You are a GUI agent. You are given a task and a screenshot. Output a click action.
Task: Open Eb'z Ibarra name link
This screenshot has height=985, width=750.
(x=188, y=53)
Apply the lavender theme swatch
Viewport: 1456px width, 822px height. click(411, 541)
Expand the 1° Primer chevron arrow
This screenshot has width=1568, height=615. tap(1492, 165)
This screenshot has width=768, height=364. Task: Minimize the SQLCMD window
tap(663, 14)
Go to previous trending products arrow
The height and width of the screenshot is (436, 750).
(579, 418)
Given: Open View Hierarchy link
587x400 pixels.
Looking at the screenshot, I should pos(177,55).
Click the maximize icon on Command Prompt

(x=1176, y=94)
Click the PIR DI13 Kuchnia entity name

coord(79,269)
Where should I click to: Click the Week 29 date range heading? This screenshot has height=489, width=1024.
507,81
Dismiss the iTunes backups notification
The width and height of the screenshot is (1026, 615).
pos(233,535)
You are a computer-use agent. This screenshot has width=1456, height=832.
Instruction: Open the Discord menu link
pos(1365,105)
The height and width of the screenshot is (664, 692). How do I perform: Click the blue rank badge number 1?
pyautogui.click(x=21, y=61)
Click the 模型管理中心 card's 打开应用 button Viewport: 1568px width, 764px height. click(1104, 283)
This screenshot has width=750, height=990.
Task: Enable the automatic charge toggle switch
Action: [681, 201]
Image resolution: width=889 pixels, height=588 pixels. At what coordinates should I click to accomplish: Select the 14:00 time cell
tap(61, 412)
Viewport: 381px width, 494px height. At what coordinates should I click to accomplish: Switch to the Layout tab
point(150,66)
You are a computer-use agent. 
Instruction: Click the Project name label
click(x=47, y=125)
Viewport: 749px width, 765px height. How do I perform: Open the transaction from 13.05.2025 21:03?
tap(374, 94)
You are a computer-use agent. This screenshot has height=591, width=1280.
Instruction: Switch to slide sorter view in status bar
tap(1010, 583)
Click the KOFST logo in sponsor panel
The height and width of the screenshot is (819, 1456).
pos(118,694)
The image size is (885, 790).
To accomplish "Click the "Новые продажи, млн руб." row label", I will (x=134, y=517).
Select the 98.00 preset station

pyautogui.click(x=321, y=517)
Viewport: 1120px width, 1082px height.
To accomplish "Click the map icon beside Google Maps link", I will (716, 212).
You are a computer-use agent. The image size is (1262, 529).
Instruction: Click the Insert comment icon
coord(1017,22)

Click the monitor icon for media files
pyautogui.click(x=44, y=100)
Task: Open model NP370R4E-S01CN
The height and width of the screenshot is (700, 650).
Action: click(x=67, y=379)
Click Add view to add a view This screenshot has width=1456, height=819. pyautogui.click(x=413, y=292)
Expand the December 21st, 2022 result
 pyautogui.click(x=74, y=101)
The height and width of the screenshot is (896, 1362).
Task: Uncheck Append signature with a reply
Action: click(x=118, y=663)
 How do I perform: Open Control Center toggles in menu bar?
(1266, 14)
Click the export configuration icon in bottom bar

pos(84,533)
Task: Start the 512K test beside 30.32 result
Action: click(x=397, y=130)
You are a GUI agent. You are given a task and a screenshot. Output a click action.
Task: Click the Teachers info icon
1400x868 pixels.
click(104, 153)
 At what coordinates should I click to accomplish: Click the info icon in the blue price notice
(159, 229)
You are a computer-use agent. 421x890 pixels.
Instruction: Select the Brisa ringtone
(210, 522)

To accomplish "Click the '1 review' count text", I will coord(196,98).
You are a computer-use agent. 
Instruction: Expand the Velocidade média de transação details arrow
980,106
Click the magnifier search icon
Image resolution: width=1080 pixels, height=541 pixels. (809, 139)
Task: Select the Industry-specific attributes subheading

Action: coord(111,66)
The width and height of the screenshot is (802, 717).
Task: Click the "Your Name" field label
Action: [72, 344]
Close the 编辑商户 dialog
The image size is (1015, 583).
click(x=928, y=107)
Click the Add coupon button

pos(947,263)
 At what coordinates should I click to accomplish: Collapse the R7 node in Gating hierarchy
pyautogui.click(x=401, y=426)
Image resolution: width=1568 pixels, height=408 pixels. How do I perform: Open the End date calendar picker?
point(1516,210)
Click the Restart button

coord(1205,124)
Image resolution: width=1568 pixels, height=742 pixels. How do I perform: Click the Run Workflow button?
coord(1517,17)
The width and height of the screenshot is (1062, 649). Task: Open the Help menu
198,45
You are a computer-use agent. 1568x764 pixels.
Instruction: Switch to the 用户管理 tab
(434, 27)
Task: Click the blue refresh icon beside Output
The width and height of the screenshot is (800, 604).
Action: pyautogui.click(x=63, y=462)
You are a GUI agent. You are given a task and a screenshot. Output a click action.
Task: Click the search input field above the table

__Problem description__: Count the lines in the items above that contain the string "date", treating uppercase and lowercase as distinct. Reply with the number only.

__Task result__: 2